The Norfolk Safeguarding Adults Board (NSAB) has today (1 February 2024) published a Safeguarding Adults Review into the death,
in August 2021, of a man in his 30s, who lived at home.

The review has been carried out by NSAB, and the board and independent author of this review wish to record their condolences to the family and friends who have lost their loved one.

Adult P lived alone with little information known about his immediate family.  He suffered a back injury in 2019 and, as a result his mobility was limited and he used a mobility scooter.  Adult P suffered with other physical health issues.  He had a history of falls, mental ill health, drug and alcohol use.  Concerns were raised that Adult P was allowing people into his home, and they were threatening him.  A safeguarding adult enquiry was opened regarding financial abuse and exploitation.

Agencies worked hard to support Adult P and reported that his home was in a poor condition, cluttered and hoarded.  Subsequently, after experiencing a fall at home in August 2021, Adult P activated his community alarm to request assistance.  Unfortunately, when an ambulance arrived the next morning, Adult P was found to have passed away.

This review specifically examined the factors contributing to the delay in responding to the alarm and the circumstances surrounding his death.  In doing so, it provides important system learning on the role and use of alarm systems to support individuals who are living in the community.

Key themes explored:

  • the effectiveness of the responses to the initial safeguarding concerns (in September 2020)
  • the response of the community alarm provider
  • the assessment of risk to Adult P by his housing providers, and their responses
  • the multi-agency response to Adult P's mental health concerns about his safety

The NSAB and its partners fully accept the report and its six recommendations.  The partnership is working now on the actions to be taken to address these recommendations.

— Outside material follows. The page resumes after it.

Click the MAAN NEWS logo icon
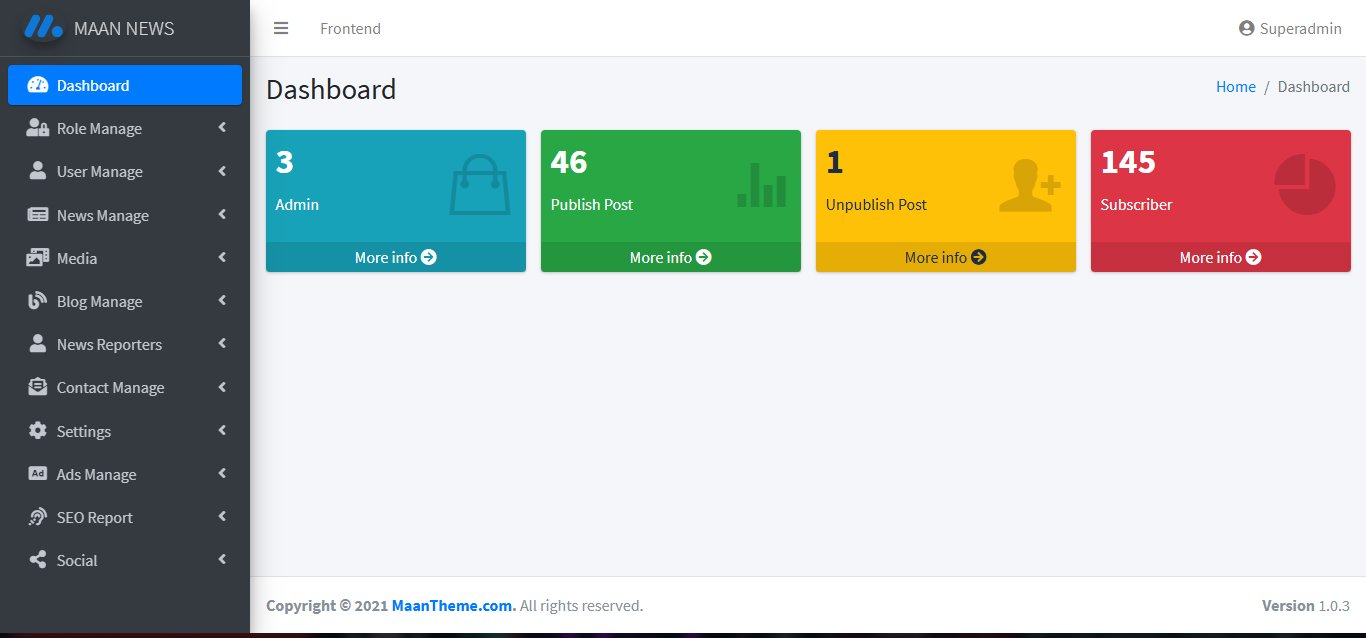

The review was delayed due to difficulties in securing an independent author.  The first panel meeting was held at the end of October 2022.

Under the provisions of the Care Act 2014, all safeguarding adults boards are required to undertake a Safeguarding Adults Review, overseen by an independent report writer, in order to learn lessons and improve practice when a situation arises with a person in their area who requires care and support, where doubts have been raised about the quality of service that they received.

The key aim of the SAR is not to investigate or apportion blame, but to examine professional practice and adjust this practice in light of lessons learnt.  These lessons are vital to reduce the risk of reoccurrence.